Сознание во всей его полноте напоминает скорее кипящую плазму, чем алгоритмическое сплочение силлогизмов.  Может ли «искра» дневного сознания высветить бездны ночного? Как дионисийский океан сковывается аполлоническим законом? Как из мифопоэтического сознания вычленяется пространство Евклида – да так, что сам Кант этого не замечает?
Что в метафоре океана верно, так это ничтожность всего, что может быть воспринято в свете дня, в сравнении с тем, что может припомниться. Емкость единичного восприятия, или живого опыта, просто несоизмерима с емкостью памяти – глубиной априорного знания. Августин, Сковорода, Бергсон – как ни различны эти философы, – плотью духа считают именно память.
Волошин пространство это вверяет, разумеется, безраздельному владению поэта. В мировой творческой ночи тот творит сияющие анфилады снов, развертывает стройные архитектуры действия и находит перспективное единство, из какого лучатся все явления жизни, разрозненные во внешнем мире.
Сновидность поэзии оставим на совести Серебряного века. Займемся перспективным единством поэта, заметив, что метафору тела как локальной свертки вселенной он строит в перспективе естественнонаучной. Вводя в философию идею пространства, Платон тут же отмечает ее сновидность. Пространство, замечает он, «воспринимается вне ощущения, посредством незаконного умозаключения, и поверить в него почти невозможно. Мы видим его как бы в грезах». Когда же идею пространства переносим на «истинное бытие», то уж точно  «в сонном забвении» (Тимей. 52а). Тем не менее, поверили в него даже поэты. Физика придала миру такое перспективное единство, какое из себя излучает не только «разрозненные явления жизни», но и новую, искусственную природу. Так где же его истоки?
 
Как можно себе представить генезис координатной системы?

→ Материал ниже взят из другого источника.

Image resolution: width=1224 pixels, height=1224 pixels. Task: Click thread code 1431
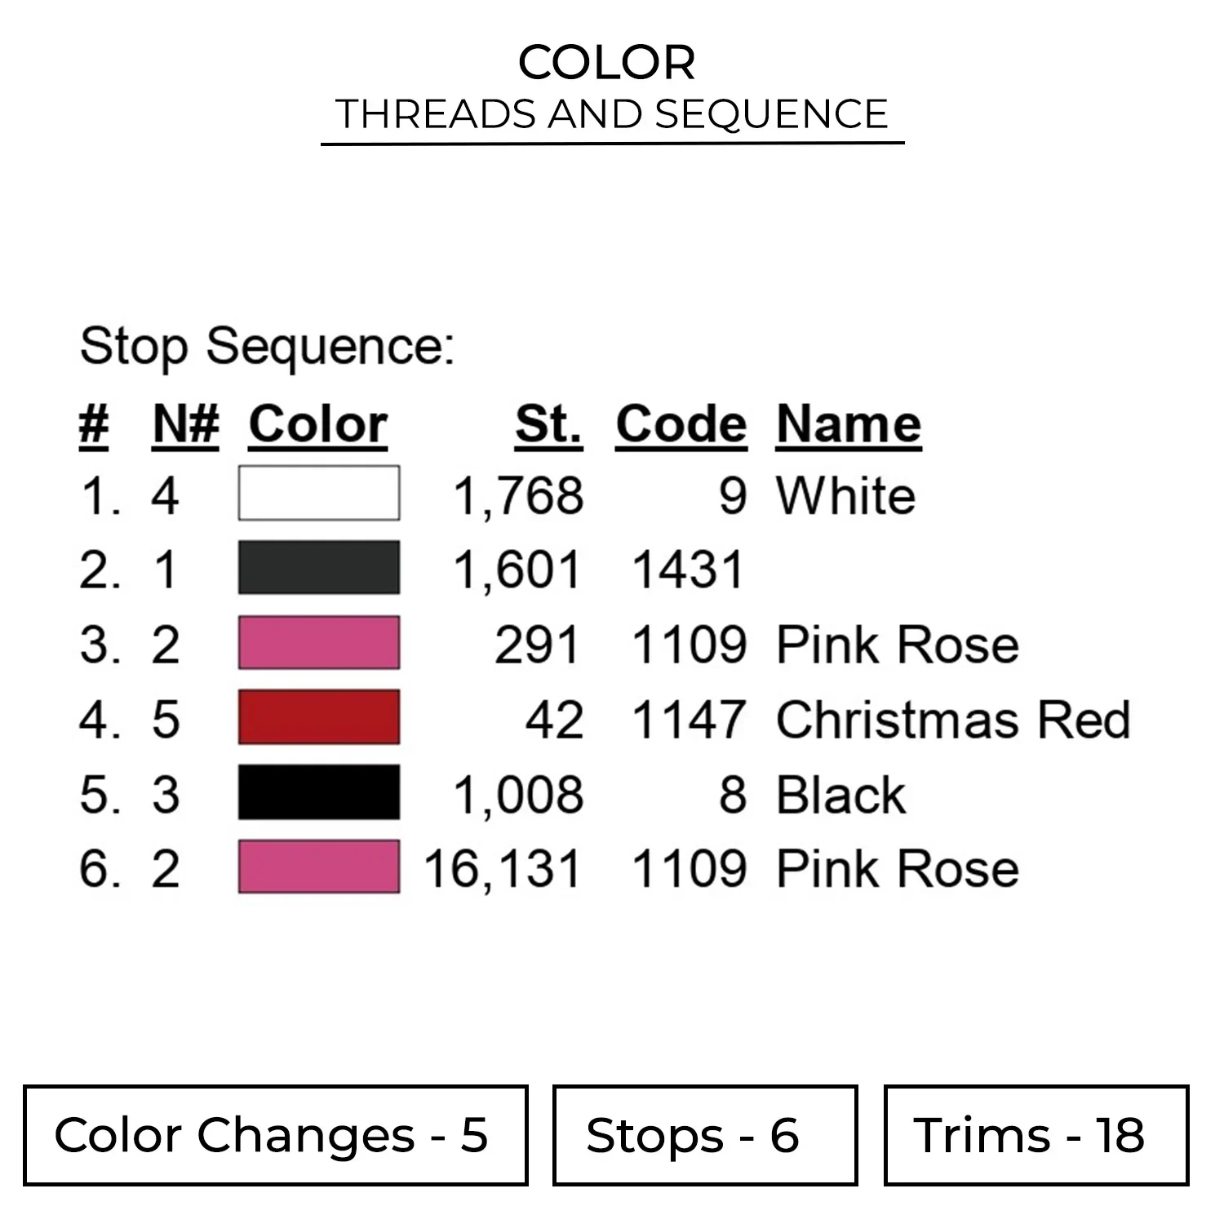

С формальной точки зрения, первобытное сознание с самого начала должно было выработать и связать меж собой средства ориентации в двух различных измерениях мира: земном и небесном. Самое первое сечение, какое оно производит в сущем – это разделение мира на две «дополнительные» половины: «землю» и «небо», коррелирующее с контрастом тепла и холода, света и тьмы. Совпадают они лишь на линии горизонта, замыкающей в круг наш окоем. Измерения мира принципиально различные. Если поверхность земли – это мир возможных перемещений, движение в котором упорядочивает кинестетические и осязательные ощущения, то небо дано только зрению. Организация верхнего мира открывается зрению («дальнодействию»), организация нижнего – осязанию («близкодействию»). Тем самым разделяются порядки, организующие восприятия осязательное (тактильное) и визуальное – мир глаза и мир руки. Координация этих миров становится первой моделью рефлексии.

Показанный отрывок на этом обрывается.